● **Text segment**
Table 1 Differential phenotypic characteristics of strain CL12T and its closely related species of the genus Rhizobium

The dDDH and ANI values between strain CL12T and R. wuzhouense W44T were 27.4% and 84.7%, respectively, which were lower than the threshold values of 70% and 95–96% for species discrimination (Chun et al. 2018; Goris et al. 2007). The genomic differences of strain CL12T and R. wuzhouense W44T were shown in Table S2 and Fig. S3. Strain CL12T and R. wuzhouense W44T had 4699 and 4599 proteins, respectively, of which 917 and 906 were singletons. The orthologous clusters were shown in a Venn diagram (Fig. S3). 3700 and 3683 homologous protein clusters were identified in the genomes of strain CL12T and R. wuzhouense W44T, respectively, with 3638 clusters shared in both the two genomes. In the genomes of strain CL12T and R. wuzhouense W44T, 66 and 45 protein clusters respectively, were identified as unique clusters with no detectable homologous in each other.

● **Record extracts**
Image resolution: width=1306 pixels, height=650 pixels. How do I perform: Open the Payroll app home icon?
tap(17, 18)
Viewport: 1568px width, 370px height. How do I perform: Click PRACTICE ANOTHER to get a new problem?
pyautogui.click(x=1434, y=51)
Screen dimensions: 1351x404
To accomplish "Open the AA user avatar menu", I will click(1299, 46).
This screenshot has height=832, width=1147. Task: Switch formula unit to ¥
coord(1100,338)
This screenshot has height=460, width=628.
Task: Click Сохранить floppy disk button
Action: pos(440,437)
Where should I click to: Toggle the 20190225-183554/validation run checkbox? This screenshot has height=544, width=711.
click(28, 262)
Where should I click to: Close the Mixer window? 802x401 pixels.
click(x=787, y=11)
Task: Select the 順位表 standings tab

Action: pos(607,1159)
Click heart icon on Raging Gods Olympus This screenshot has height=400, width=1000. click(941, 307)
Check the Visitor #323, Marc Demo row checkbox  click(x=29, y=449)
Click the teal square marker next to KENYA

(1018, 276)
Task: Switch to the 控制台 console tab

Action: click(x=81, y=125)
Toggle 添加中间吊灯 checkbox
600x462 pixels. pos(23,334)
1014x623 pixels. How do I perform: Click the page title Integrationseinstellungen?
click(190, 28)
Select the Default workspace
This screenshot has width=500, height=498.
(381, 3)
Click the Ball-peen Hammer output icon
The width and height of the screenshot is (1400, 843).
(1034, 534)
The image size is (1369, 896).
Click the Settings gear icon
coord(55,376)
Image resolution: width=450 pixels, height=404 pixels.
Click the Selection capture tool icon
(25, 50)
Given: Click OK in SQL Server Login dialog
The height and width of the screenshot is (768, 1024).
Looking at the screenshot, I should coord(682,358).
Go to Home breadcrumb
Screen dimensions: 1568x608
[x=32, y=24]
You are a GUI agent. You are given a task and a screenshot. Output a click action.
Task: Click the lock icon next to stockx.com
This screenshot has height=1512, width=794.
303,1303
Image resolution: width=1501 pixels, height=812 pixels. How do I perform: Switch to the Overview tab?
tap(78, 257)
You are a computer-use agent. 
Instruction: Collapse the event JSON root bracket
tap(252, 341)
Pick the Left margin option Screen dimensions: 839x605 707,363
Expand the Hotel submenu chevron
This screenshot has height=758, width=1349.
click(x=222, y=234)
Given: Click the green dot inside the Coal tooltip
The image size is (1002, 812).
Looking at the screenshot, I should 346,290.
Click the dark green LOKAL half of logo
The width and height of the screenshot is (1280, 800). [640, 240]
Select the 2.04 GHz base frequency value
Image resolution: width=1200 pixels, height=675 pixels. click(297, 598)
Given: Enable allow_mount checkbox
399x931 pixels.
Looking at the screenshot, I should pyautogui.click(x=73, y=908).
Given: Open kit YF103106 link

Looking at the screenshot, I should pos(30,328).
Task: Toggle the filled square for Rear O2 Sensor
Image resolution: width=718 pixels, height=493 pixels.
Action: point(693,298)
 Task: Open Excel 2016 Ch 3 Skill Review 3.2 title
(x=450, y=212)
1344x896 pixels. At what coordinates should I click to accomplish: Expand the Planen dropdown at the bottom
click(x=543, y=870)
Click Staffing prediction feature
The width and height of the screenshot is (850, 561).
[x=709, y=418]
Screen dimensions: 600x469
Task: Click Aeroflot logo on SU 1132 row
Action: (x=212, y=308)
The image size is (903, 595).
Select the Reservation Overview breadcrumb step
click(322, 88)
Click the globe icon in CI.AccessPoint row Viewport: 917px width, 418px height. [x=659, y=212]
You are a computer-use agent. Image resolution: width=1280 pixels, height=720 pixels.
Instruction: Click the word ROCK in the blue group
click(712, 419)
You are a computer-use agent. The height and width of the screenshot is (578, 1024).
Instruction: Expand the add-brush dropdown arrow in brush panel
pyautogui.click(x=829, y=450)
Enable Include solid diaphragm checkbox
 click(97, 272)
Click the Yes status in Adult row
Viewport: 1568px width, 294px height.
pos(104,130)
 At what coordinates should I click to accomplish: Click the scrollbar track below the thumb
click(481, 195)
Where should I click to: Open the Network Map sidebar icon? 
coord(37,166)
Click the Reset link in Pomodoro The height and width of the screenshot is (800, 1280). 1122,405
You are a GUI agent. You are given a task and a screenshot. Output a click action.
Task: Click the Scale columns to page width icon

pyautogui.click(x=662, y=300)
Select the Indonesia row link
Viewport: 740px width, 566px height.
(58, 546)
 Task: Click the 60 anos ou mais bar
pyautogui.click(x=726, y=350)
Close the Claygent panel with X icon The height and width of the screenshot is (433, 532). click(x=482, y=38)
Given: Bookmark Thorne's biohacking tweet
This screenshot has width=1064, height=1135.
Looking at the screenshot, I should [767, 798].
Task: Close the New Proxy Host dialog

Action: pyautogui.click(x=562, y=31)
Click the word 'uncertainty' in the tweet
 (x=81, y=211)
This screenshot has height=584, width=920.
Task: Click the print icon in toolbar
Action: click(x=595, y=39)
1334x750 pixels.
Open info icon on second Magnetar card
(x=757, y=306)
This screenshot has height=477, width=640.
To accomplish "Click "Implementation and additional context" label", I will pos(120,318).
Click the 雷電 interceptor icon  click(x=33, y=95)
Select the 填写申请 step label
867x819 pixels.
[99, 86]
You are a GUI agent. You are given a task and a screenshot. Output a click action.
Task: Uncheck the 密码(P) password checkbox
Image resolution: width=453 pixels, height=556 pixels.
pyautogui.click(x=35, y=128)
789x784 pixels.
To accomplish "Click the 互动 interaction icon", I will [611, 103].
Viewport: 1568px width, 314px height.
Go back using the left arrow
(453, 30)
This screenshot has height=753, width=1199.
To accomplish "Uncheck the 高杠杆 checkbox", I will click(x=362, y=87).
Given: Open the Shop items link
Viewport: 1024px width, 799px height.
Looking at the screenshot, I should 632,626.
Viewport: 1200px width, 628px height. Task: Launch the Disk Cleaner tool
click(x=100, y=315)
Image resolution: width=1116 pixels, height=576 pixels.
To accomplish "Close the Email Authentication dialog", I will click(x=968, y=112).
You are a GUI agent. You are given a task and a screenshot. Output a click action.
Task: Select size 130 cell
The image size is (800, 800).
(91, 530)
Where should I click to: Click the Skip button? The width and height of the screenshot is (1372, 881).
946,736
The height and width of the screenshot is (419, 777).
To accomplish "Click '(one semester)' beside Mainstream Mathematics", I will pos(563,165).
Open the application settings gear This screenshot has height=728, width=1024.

● **Assigned task 1**
Quote the passage comparing strain CL12T with R. wuzhouense W44T above, between "The dDDH and" and "in each other.", inclusive.
● **Assigned task 2**
In the passage comparing strain CL12T with R. wuzhouense W44T, how many homologous protein clusters were shared by both genomes?

● **Response 1**
The dDDH and ANI values between strain CL12T and R. wuzhouense W44T were 27.4% and 84.7%, respectively, which were lower than the threshold values of 70% and 95–96% for species discrimination (Chun et al. 2018; Goris et al. 2007). The genomic differences of strain CL12T and R. wuzhouense W44T were shown in Table S2 and Fig. S3. Strain CL12T and R. wuzhouense W44T had 4699 and 4599 proteins, respectively, of which 917 and 906 were singletons. The orthologous clusters were shown in a Venn diagram (Fig. S3). 3700 and 3683 homologous protein clusters were identified in the genomes of strain CL12T and R. wuzhouense W44T, respectively, with 3638 clusters shared in both the two genomes. In the genomes of strain CL12T and R. wuzhouense W44T, 66 and 45 protein clusters respectively, were identified as unique clusters with no detectable homologous in each other.

● **Response 2**
3638